Data Preparation

Pre-processing.

Overview

The COVID19 pipelines require the following input files:

  • Short Reads;

  • Long Reads;

  • samplesheet;

  • parameters.

In DNA sequencing, a read is an inferred sequence of base pairs corresponding to all or part of a single DNA fragment.

Long and short reads differ according to the length of reads produced and the underlying technology used for sequencing. The short read length (100-200 bp) limits its capability to resolve complex regions with repetitive or heterozygous sequences, so the longer read lengths (up to kbs) have fundamentally more information. However, these tend to suffer from higher error rates than the short reads.

FASTQ format is a text-based format for storing both a biological sequence (usually nucleotide sequence) and its corresponding quality scores. A FASTQ file contains the sequence data from the clusters that pass filter on a flow cell; for each cluster that passes filter, a single sequence is written to the corresponding sample’s R1 FASTQ file, and, for a paired-end run, a single sequence is also written to the sample’s R2 FASTQ file. Each entry in a FASTQ files consists of 4 lines:

  1. a sequence identifier with information about the sequencing run and the cluster. The exact contents of this line vary by based on the BCL (individual base call) to FASTQ conversion software used;

  2. the sequence (the base calls; A, C, T, G and N);

  3. a separator;

  4. the base call quality scores.

Workflow

Preparation

The Short Read Fastq files are some of the input files for the pipeline. These are the reads sequenced from Illumina sequencing platform (HiSeq 2500/HiSeq4000/MiSeq) in zipped format (.gz); since there are paired end, each sample will have two files: R1 and R2 fastq files.

Illumina sequencing technology leverages clonal array formation and proprietary reversible terminator technology for fast and accurate large-scale sequencing. The innovative and adaptable sequencing system permits a wide array of applications in many omics as genomics, transcriptomics, and epigenomics.

The Long Read Fastq files are instead generated from Oxford Nanopore Technologies (ONT) platform and they are in zipped format too. Differently from Short Read Fastq Files, for each sample there is one fastq file.

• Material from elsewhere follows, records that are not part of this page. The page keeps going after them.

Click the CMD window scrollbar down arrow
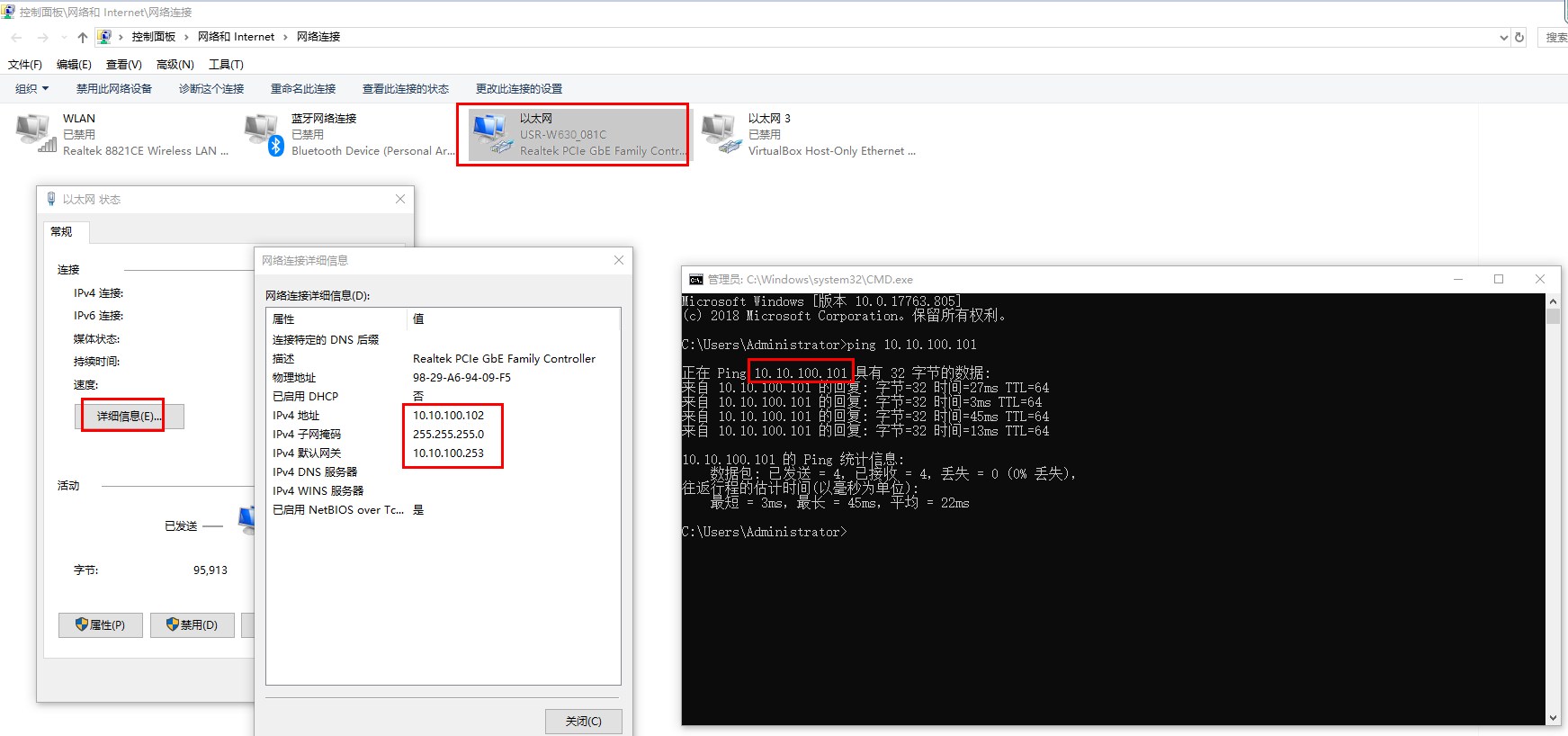 point(1553,717)

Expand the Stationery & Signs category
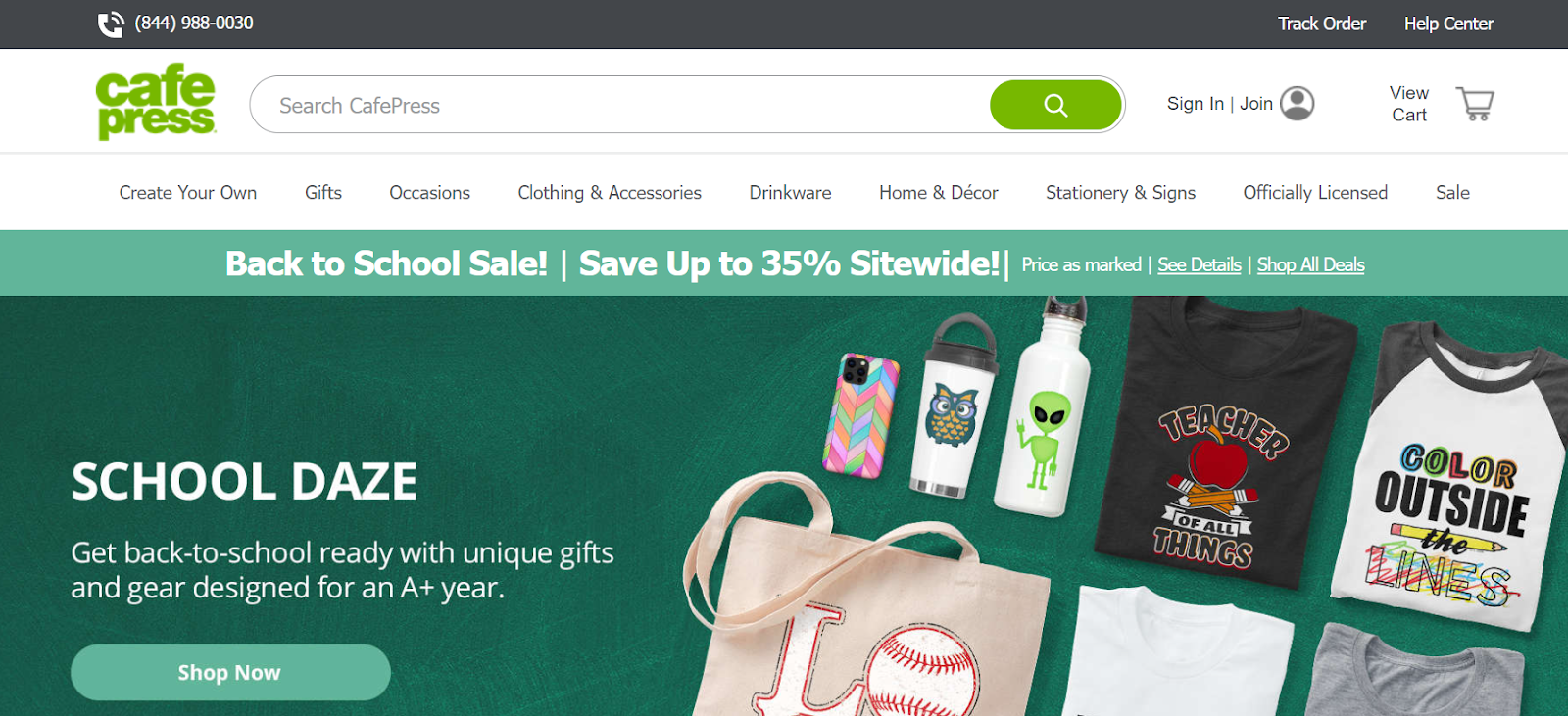(x=1121, y=193)
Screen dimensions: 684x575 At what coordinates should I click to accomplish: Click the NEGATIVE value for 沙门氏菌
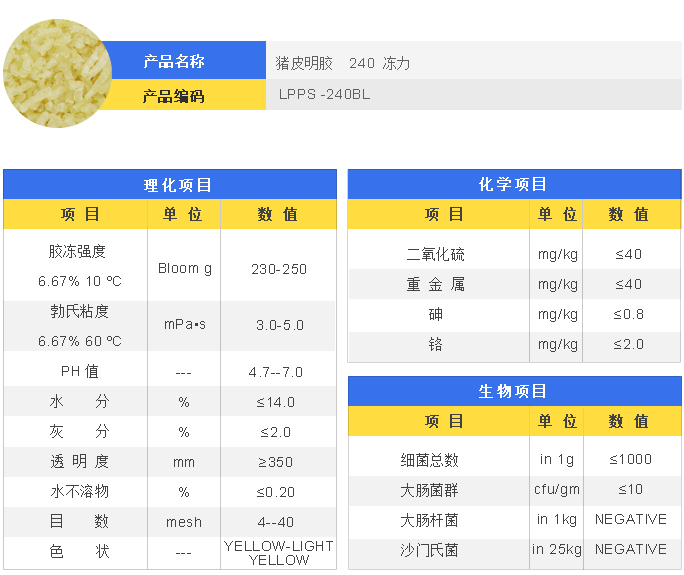(x=630, y=550)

Nanopore sequencing is a unique, scalable technology that enables direct, real-time analysis of long DNA or RNA fragments. It monitors changes to electrical current as nucleic acids are passed through a protein nanopore and the resulting signal is decoded to supply the specific DNA or RNA sequence.

Each analysis requires a sample metadata sheet, which specifies the fastq files for each of the sample and other associated metadata files.

A template metadata file can be accessed here, in which you can also find the description of the columns and the example values.